TORONTO (Reuters) - The Canadian dollar lost steam against the U.S. dollar on Thursday for a fifth straight day, hitting its lowest since May 2, as the view that U.S. interest rates would rise overshadowed a much stronger-than-expected reading on Canadian building permits data .
Domestic bond prices fell along with other global markets on hawkish comments out of the European Central Bank.
At 9:28 a.m., the Canadian dollar was at C$1.0208 to the U.S. dollar, or 97.96 U.S. cents, down from C$1.0183 to the U.S. dollar, or 98.20 U.S. cents, at Wednesday’s close.
The currency has dropped 2.7 percent so far this week, largely due to a stronger U.S. dollar, expectations of more interest rate cuts by the Bank of Canada, and the recent drop in oil prices.
The greenback has been boosted by recent comments from U.S. Federal Reserve Chairman Ben Bernanke saying that a weak dollar does not help inflationary pressures.
That has given a bid to U.S. interest rate futures, which favor rising U.S. rates, as the Fed looks to contain inflation.
“We’ve had a really strong move there with interest rates in the States going up, but there’s still an expectation of a couple of rate cuts in Canada, so I think that’s been weighing on it (the Canadian dollar),” said David Bradley, director of foreign exchange at Scotia Capital.

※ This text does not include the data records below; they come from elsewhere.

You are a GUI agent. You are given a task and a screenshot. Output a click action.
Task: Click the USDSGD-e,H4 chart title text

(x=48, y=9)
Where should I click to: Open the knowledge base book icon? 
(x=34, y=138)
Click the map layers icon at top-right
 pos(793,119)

Most market players expect the Bank of Canada will cut its key lending rate by 25 basis points to 2.75 percent when it makes a scheduled rate announcement Tuesday. While recent rafts of soft data have the market leaning toward another cut within the next couple bank meetings.
Thursday’s building permits data for April flew in the face of that forecast though.

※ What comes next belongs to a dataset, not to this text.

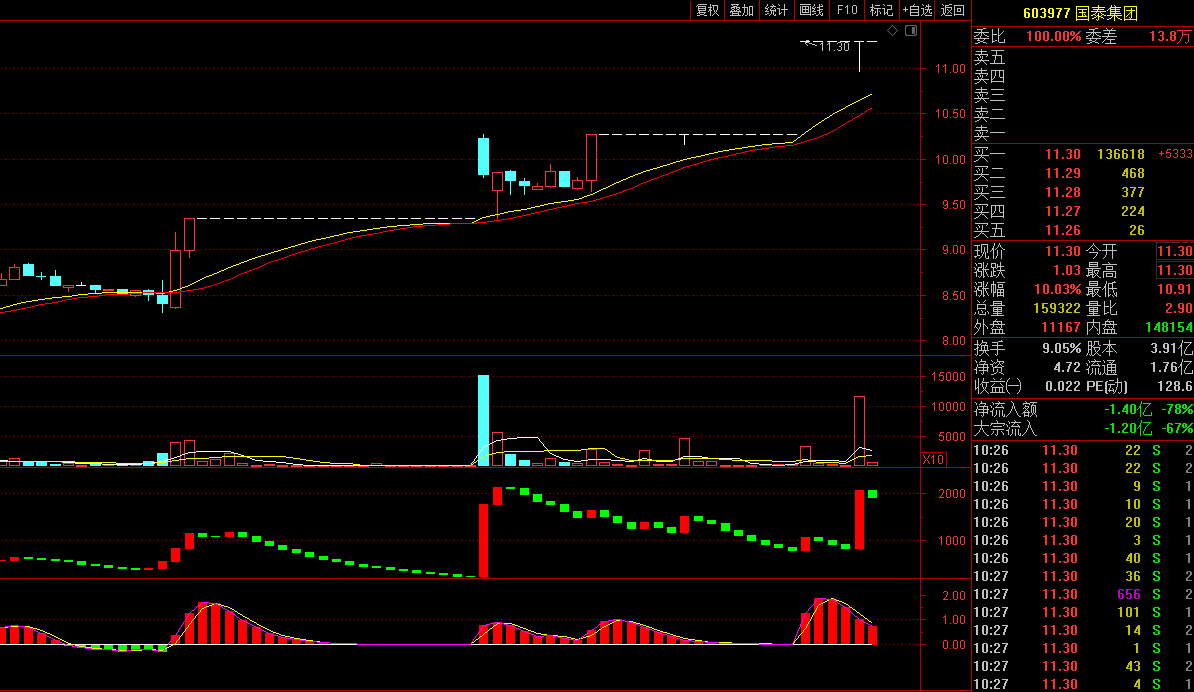
Task: Click the diamond marker icon above chart
Action: click(892, 30)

A surge in construction plans for multifamily housing and commercial buildings pushed up the value of Canadian building permits in April by 14.5 percent to their highest level since October.
Analysts surveyed by Reuters had expected, on average, a gain of just 0.7 percent.

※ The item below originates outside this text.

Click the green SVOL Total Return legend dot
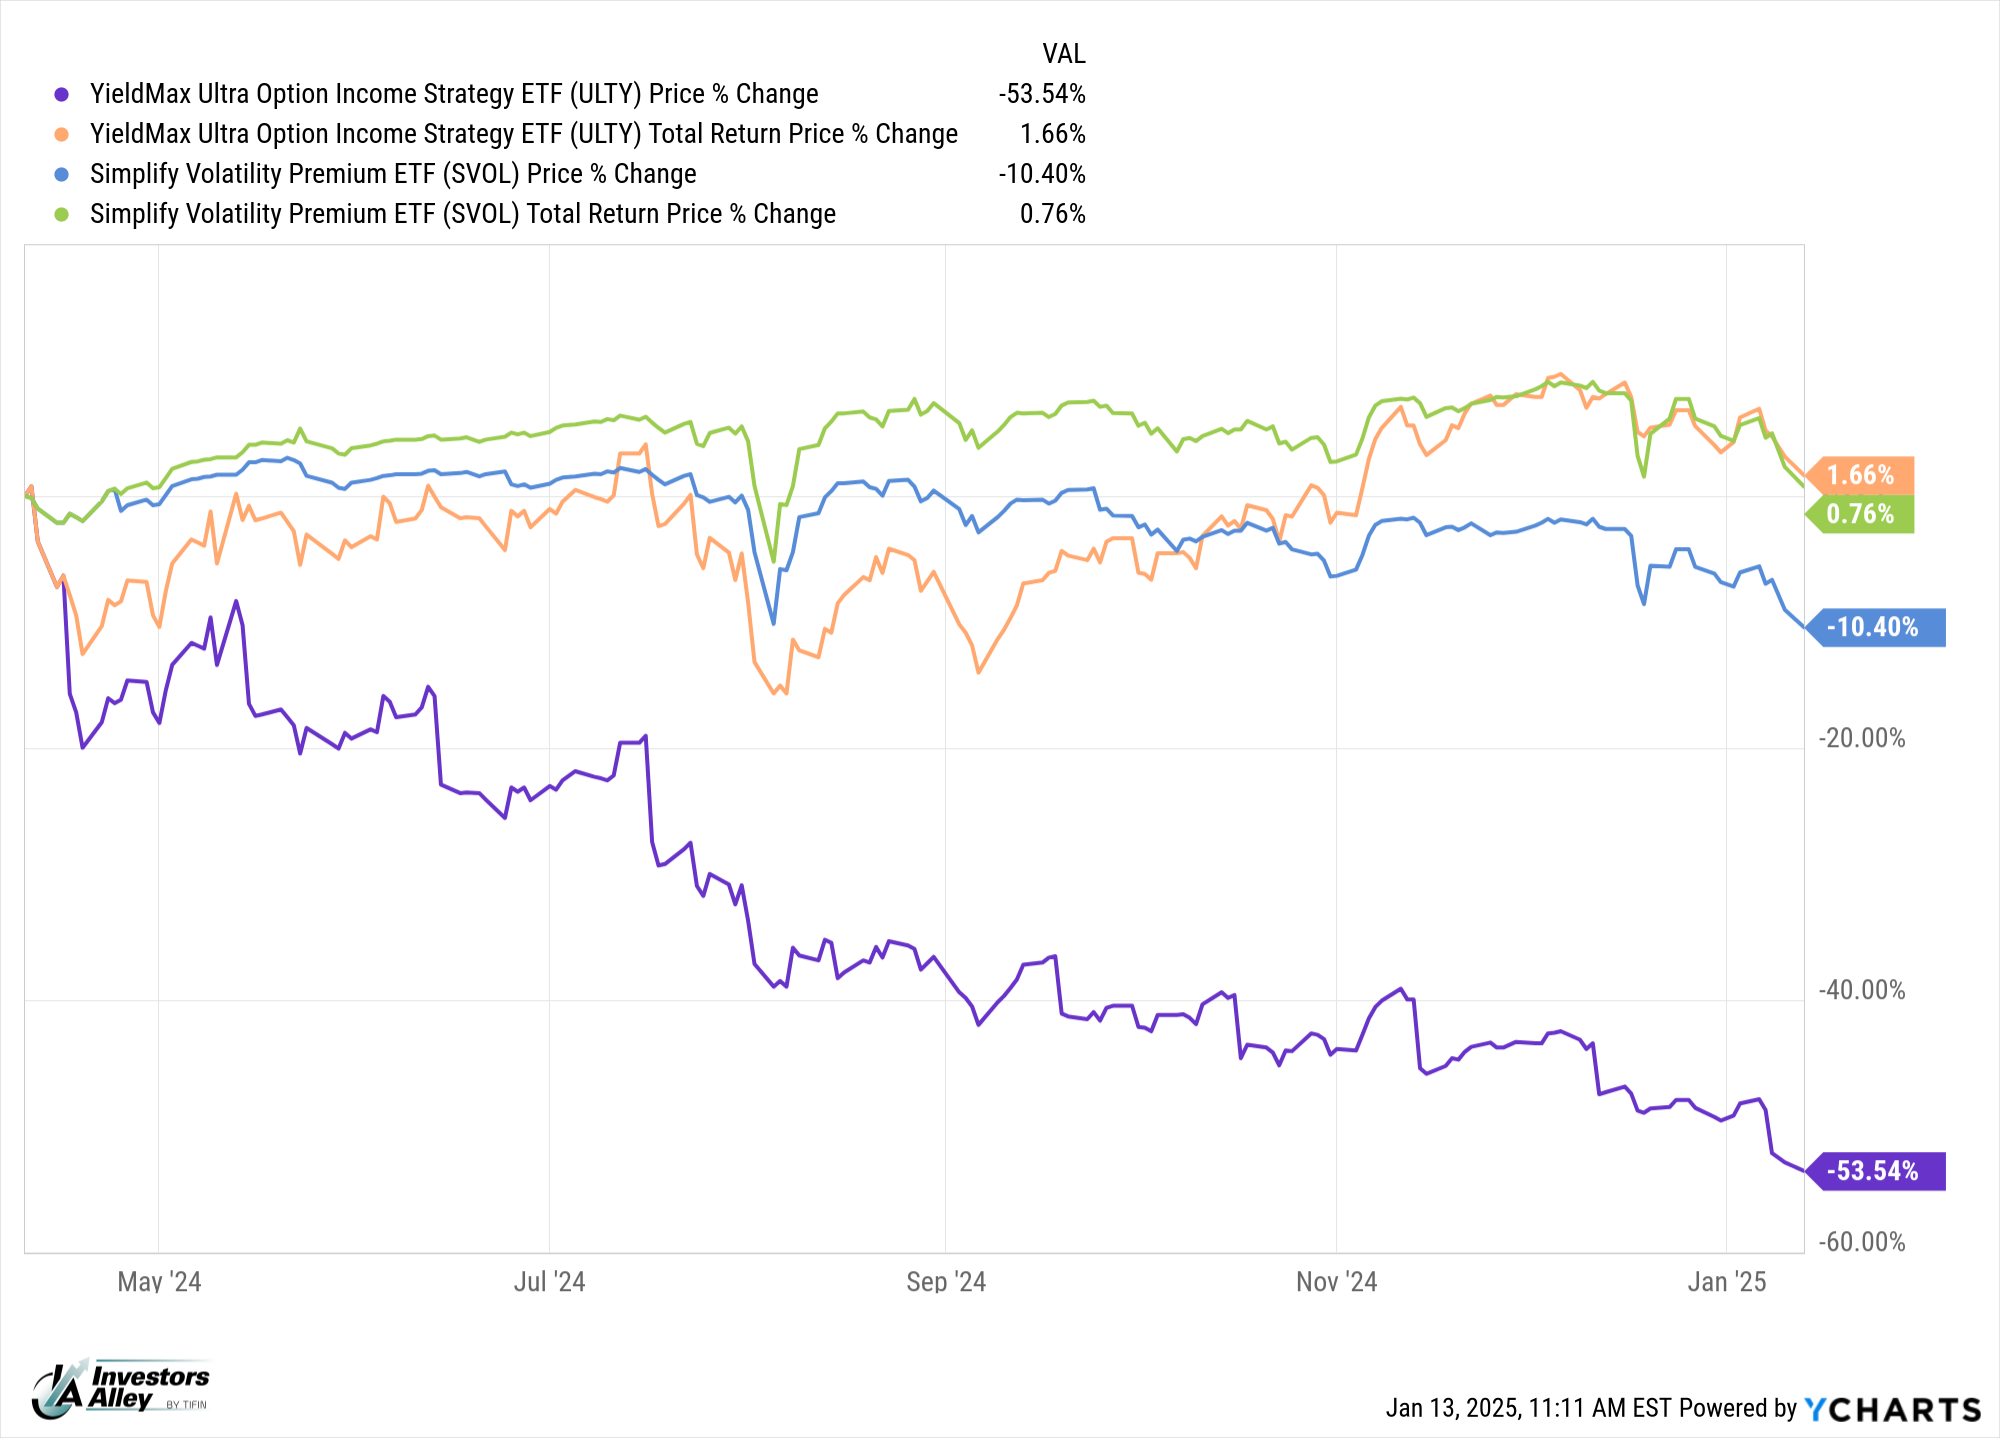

The currency market took no notice of the report though, possibly because the March building permits release had been negative, and April’s a strong reading may have been seen as the market playing a bit of catch-up, said Bradley.
“I think there is too much demand out there for (U.S.) dollars,” he said. “I was surprised we didn’t get more of a reaction out of that piece of data.”
At 10:00 a.m., the Ivey Purchasing Managers Index for May is due to be released, but the key data for the week comes Friday with employment reports in both Canada and the United States.
The Canadian economy is expected to have added 10,000 jobs in May while the unemployment rate remained steady 6.1 percent, according to Reuters Estimates.
Canadian bond prices dropped and yields rose along with a global trend sparked by European Central Bank President Jean-Claude Trichet, who said the ECB does not exclude raising interest rates in July.
“He suggested that rates in Europe could rise as early as next month,” said Mark Chandler, fixed income strategist at RBC Capital Markets.
“Global bond markets in general have been impressed by the more hawkish tone coming out of most central banks right now.”
The overnight Canadian LIBOR rate was at 2.9817 percent, down from 3.000 percent on Wednesday.
Wednesday’s CORRA rate was 2.9998 percent, down from 3.0010 percent on Tuesday. The Bank of Canada publishes the previous day’s rate at around 9 a.m. daily.
The two-year bond fell 8 Canadian cents to C$101.65 to yield 2.885 percent. The 10-year bond dropped 23 Canadian cents to C$102.50 to yield 3.670 percent.
The yield spread between the two-year and 10-year bond was 78.4 basis points, up from 78.3 at the previous close.
The 30-year bond fell 32 Canadian cents to C$115.01 for a yield of 4.109 percent. In the United States, the 30-year Treasury yielded 4.724 percent.
The three-month when-issued T-bill yielded 2.55 percent, up from 2.54 percent at the previous close.